Article Text
Abstract
Objectives It is recognised that adequate debulking in ovarian cancer surgeries does improve the survival rate; In Leicester, we have implemented a structured multidisciplinary surgical approach to offer Maximum effort surgery (MES) to our patients with advanced ovarian cancer. The surgical team includes gynae-oncologists, hepatobiliary/colorectal surgeons, and anaesthetic team. This approach has helped us develop effective skills in extensive complex abdominal surgeries, and optimising the intraoperative decision making, hence improving the outcomes.
Methods A retrospective evaluation of prospectively collected data was performed to assess the surgical outcomes of all consecutive patients who underwent ultra-radical surgery for advanced ovarian cancer, from January 2016 to February 2019.

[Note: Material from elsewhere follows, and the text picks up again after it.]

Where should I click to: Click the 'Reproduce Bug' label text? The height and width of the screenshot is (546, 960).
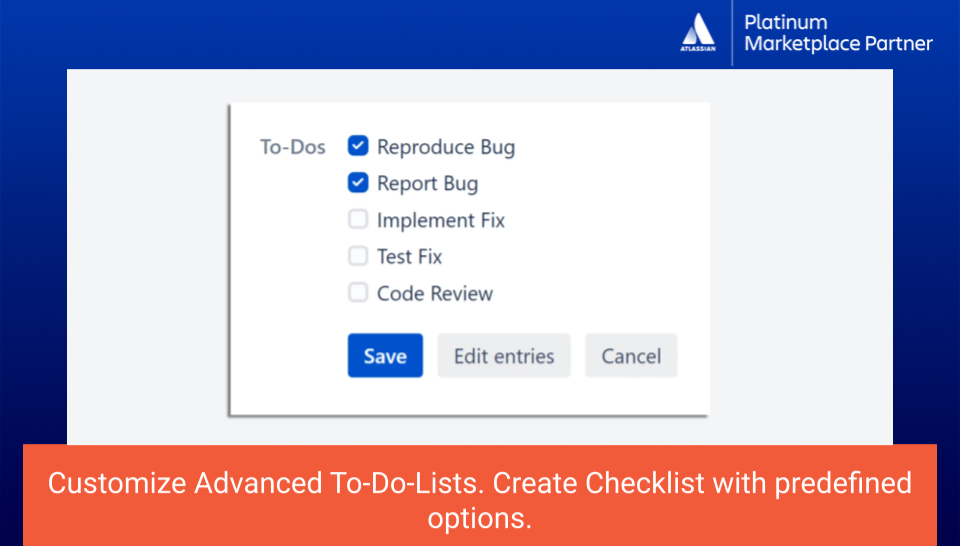pyautogui.click(x=446, y=148)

Results 39 consecutive women had MES. Median age was 65(range 27–86). 19(49%) had PDS and 18(46%) had IDS while 2(5%) had secondary cytoreduction. The majority of the patients were stage IIIC or above (92%) and most were high grade serous histology (85%). The median surgical duration was 297 minutes. Complete cytoreduction with no gross residual disease (GRD) was achieved in 87% of the patients, 8% had GRD <1cm and only 5% had suboptimal cytoreduction. Median blood loss was 800mls. Median length of hospital stay was 9 days. One patient died in the first 28 days post-surgery. The postoperative complications are presented in table 1 using the Clavien-Dindo classification.
Conclusions Our data favours a multidisciplinary structured MES service for advanced ovarian cancer and this could be a more effective approach than a unidisciplinary approach. It minimises the morbidity, enables the development interdisciplinary surgical skills and improves the quality of surgery.